The book comes to its boil when the de Young brothers and Kalloch butt heads, initially over perceived slights, and then Kalloch reading publicly an old smear article published by a rival of the Chronicle's depicting the founding editors' mother as a whore in crude, shocking language.  The article itself had been a point of violence for the de Youngs upon its original publication, and the consequences proved similar the second time around eventually resulting in the gruesome assassination of Charles de Young.

War of Words is an interesting story, one of those historical anecdotes normally served to the public by little else than local historical societies and out-of-the-way websites.  Read specializes in rustling up these old stories (SEE: On the House: The Bizarre Killing of Michael Malloy, The Killing Skies) and dusting them off, their prior neglect sometimes due to nothing more than a selective mainstream taste for history. In the case of the events surrounding the San Francisco Chronicle in the 1870s, the murder of Charles de Young was a well-publicized event not only in San Francisco but around the country.  Sometimes we tend to lose even seemingly major events to the ravages of time.

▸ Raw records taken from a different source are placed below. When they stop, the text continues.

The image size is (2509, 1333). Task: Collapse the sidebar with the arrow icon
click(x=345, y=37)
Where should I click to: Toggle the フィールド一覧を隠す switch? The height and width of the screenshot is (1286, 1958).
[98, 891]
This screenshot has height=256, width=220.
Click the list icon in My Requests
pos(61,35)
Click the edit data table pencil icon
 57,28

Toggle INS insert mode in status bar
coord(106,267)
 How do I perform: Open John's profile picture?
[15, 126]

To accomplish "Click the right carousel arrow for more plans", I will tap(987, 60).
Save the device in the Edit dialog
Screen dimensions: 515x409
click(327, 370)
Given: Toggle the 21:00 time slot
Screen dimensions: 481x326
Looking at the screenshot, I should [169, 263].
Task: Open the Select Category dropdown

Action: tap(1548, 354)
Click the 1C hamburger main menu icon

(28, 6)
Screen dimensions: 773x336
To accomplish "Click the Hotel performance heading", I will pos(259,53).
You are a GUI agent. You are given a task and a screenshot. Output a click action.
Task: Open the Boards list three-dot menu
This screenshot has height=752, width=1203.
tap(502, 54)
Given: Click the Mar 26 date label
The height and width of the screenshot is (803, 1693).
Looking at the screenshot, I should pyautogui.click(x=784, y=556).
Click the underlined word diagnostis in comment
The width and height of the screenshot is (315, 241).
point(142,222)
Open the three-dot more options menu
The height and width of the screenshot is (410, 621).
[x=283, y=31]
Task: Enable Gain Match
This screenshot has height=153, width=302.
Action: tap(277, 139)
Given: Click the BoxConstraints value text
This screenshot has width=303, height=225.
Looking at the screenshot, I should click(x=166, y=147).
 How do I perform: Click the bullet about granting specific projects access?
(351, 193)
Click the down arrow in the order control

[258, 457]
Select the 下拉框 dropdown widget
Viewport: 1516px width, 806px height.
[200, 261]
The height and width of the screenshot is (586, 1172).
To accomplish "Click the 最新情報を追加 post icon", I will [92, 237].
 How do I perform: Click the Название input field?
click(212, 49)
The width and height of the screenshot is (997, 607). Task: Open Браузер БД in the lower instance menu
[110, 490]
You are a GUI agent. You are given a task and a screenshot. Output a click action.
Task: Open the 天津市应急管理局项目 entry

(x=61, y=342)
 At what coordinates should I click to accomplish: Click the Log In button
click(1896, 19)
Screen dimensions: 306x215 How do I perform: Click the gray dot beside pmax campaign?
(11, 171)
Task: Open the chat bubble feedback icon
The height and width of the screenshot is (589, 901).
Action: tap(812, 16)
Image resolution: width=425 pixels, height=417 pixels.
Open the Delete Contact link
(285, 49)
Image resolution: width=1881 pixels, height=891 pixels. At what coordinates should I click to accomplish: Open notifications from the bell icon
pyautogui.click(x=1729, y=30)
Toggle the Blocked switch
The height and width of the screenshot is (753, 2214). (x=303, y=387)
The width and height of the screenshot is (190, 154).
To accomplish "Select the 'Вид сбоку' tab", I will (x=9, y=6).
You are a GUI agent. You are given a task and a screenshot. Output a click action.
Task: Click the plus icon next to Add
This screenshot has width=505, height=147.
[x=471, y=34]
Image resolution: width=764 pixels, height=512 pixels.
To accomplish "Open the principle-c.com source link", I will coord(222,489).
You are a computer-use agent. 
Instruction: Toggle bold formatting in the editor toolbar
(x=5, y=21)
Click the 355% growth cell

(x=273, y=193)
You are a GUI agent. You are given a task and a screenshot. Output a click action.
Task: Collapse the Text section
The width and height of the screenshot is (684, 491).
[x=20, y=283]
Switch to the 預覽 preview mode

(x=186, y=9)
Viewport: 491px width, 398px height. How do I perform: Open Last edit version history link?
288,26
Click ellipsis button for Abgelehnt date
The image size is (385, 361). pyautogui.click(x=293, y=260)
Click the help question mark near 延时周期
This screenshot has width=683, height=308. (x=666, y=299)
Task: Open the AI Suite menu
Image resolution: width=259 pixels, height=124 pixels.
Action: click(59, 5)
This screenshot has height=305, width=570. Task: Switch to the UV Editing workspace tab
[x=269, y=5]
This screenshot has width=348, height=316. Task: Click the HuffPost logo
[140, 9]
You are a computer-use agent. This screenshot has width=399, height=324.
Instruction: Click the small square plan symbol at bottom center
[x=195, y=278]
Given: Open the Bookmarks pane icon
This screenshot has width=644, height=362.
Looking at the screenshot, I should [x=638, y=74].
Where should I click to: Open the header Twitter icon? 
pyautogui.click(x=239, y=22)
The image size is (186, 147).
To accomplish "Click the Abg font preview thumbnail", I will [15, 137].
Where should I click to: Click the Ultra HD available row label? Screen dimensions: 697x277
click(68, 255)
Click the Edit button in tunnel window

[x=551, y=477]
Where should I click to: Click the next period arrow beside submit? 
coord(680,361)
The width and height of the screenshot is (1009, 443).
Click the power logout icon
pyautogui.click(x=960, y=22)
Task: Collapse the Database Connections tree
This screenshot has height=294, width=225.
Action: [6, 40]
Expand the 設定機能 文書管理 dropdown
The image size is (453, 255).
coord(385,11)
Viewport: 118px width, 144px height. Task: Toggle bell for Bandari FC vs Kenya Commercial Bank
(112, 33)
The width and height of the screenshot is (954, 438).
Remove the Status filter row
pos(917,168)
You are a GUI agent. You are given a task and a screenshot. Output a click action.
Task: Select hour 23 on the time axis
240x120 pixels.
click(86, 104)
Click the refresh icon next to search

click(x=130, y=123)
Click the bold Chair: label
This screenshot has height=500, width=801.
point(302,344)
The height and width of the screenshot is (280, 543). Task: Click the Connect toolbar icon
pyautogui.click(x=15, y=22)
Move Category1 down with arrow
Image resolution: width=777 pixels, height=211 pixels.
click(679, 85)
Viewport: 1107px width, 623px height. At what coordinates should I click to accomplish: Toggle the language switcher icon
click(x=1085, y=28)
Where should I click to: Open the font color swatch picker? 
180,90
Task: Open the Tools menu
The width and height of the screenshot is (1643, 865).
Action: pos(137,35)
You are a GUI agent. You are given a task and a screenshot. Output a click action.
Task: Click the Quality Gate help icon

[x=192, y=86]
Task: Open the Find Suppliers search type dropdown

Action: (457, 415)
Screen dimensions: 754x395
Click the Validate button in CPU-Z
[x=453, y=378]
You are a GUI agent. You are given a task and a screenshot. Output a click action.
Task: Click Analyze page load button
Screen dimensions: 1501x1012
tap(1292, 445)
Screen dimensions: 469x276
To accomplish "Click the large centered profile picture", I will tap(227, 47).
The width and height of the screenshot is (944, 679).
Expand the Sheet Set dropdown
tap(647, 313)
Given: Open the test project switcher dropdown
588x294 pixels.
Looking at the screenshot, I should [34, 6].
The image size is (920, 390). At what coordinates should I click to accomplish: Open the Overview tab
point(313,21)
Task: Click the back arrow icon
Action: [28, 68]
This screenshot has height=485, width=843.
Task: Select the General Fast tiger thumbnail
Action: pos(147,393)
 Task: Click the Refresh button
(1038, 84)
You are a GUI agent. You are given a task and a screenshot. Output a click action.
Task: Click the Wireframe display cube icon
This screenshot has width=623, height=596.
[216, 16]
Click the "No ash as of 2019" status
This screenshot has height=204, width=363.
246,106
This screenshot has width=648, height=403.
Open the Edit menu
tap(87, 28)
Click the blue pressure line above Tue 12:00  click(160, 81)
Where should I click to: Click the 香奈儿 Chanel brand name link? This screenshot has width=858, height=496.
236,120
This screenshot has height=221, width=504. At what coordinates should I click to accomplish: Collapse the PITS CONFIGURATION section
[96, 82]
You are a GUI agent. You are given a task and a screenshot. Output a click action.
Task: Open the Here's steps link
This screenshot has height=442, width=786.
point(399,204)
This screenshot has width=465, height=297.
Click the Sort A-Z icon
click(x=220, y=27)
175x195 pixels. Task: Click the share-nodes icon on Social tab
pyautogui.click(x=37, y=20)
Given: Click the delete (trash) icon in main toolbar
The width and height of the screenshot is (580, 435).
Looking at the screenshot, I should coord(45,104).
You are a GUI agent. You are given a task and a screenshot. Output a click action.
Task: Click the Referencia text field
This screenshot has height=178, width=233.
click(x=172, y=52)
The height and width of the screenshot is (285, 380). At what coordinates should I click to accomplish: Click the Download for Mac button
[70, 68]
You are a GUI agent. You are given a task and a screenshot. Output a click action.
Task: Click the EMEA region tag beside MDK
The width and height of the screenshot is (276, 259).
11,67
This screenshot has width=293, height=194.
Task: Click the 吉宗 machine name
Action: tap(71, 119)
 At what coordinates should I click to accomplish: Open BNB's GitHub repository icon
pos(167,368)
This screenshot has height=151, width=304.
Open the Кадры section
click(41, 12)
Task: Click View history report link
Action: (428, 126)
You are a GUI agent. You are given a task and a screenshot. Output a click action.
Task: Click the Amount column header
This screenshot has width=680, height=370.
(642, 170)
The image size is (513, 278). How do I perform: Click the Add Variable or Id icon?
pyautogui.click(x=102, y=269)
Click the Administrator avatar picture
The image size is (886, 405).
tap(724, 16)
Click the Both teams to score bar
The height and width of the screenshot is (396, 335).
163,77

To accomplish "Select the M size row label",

Read has found a way to bridge the gap, though, and his excitement for his subject matter is apparent.  War of Words reads much more like a novel than a historical account and its narrator possesses a notable lack of impartiality.  That's not to say Read takes sides, but the book pitches and swells along with pointed, often bilious excerpts from the Chronicle and its contemporaries as well as accounts from witnesses and those involved with the various rifts presented throughout in such a way that the reader is swept up in the fray.  The amount of research Read has invested in his tome is quite staggering.  He has plumbed the depths of many newspapers and other publications of the time and has resurfaced with scores of fascinating excerpts for the history junkie.  More importantly, he knows when to allow the historical literature to do his talking for him.

There are times when some of his descriptions such as those of a physical twitch or rolling of the eyes seem unverifiable, and it is the one potential downfall of novelizing, so to speak, the narrative, but the citation list ought to quell at least some of those fears.  All in all, Read appears to bet the pot on immersion rather than didacticism while drawing from a sound base of material, which he describes richly and with great enthusiasm.